● What is being asked:
Top to bottom, output the entries that follow exactly.

*** Supplied records ***

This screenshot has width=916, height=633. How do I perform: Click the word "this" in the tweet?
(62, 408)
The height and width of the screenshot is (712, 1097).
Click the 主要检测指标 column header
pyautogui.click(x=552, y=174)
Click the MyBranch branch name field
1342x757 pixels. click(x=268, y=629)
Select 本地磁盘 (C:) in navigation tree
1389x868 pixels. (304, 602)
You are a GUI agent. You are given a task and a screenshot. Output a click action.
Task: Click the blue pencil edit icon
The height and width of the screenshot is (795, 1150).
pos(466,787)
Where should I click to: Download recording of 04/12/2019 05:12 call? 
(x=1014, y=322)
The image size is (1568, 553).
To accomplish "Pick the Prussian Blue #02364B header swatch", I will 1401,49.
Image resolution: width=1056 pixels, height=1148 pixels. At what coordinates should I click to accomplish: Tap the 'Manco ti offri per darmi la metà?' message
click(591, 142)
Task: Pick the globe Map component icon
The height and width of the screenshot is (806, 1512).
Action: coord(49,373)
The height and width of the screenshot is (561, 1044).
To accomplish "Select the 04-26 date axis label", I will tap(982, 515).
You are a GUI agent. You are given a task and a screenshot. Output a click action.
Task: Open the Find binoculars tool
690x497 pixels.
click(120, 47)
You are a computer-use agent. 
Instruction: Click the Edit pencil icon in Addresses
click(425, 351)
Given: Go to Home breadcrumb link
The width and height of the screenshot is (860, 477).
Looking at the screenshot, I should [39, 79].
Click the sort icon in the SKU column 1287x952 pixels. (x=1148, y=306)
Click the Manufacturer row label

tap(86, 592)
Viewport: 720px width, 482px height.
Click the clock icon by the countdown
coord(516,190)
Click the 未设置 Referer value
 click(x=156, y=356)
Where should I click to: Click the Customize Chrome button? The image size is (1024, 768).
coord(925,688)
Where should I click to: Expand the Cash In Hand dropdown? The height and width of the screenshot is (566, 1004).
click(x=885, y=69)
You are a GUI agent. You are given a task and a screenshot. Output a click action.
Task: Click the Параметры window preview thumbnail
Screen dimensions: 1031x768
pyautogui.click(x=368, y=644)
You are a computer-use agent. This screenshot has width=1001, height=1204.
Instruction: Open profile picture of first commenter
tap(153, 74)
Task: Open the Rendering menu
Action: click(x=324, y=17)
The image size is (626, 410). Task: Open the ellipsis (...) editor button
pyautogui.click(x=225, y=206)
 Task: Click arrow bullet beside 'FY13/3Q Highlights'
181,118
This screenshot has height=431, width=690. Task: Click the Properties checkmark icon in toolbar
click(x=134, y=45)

*** End of Supplied records ***

● Your response:
This screenshot has width=916, height=633. How do I perform: Click the word "this" in the tweet?
(62, 408)
The height and width of the screenshot is (712, 1097).
Click the 主要检测指标 column header
pyautogui.click(x=552, y=174)
Click the MyBranch branch name field
1342x757 pixels. click(x=268, y=629)
Select 本地磁盘 (C:) in navigation tree
1389x868 pixels. (304, 602)
You are a GUI agent. You are given a task and a screenshot. Output a click action.
Task: Click the blue pencil edit icon
The height and width of the screenshot is (795, 1150).
pos(466,787)
Where should I click to: Download recording of 04/12/2019 05:12 call? 
(x=1014, y=322)
The image size is (1568, 553).
To accomplish "Pick the Prussian Blue #02364B header swatch", I will 1401,49.
Image resolution: width=1056 pixels, height=1148 pixels. At what coordinates should I click to accomplish: Tap the 'Manco ti offri per darmi la metà?' message
click(591, 142)
Task: Pick the globe Map component icon
The height and width of the screenshot is (806, 1512).
Action: coord(49,373)
The height and width of the screenshot is (561, 1044).
To accomplish "Select the 04-26 date axis label", I will tap(982, 515).
You are a GUI agent. You are given a task and a screenshot. Output a click action.
Task: Open the Find binoculars tool
690x497 pixels.
click(120, 47)
You are a computer-use agent. 
Instruction: Click the Edit pencil icon in Addresses
click(425, 351)
Given: Go to Home breadcrumb link
The width and height of the screenshot is (860, 477).
Looking at the screenshot, I should [39, 79].
Click the sort icon in the SKU column 1287x952 pixels. (x=1148, y=306)
Click the Manufacturer row label

tap(86, 592)
Viewport: 720px width, 482px height.
Click the clock icon by the countdown
coord(516,190)
Click the 未设置 Referer value
 click(x=156, y=356)
Where should I click to: Click the Customize Chrome button? The image size is (1024, 768).
coord(925,688)
Where should I click to: Expand the Cash In Hand dropdown? The height and width of the screenshot is (566, 1004).
click(x=885, y=69)
You are a GUI agent. You are given a task and a screenshot. Output a click action.
Task: Click the Параметры window preview thumbnail
Screen dimensions: 1031x768
pyautogui.click(x=368, y=644)
You are a computer-use agent. This screenshot has width=1001, height=1204.
Instruction: Open profile picture of first commenter
tap(153, 74)
Task: Open the Rendering menu
Action: click(x=324, y=17)
The image size is (626, 410). Task: Open the ellipsis (...) editor button
pyautogui.click(x=225, y=206)
 Task: Click arrow bullet beside 'FY13/3Q Highlights'
181,118
This screenshot has height=431, width=690. Task: Click the Properties checkmark icon in toolbar
click(x=134, y=45)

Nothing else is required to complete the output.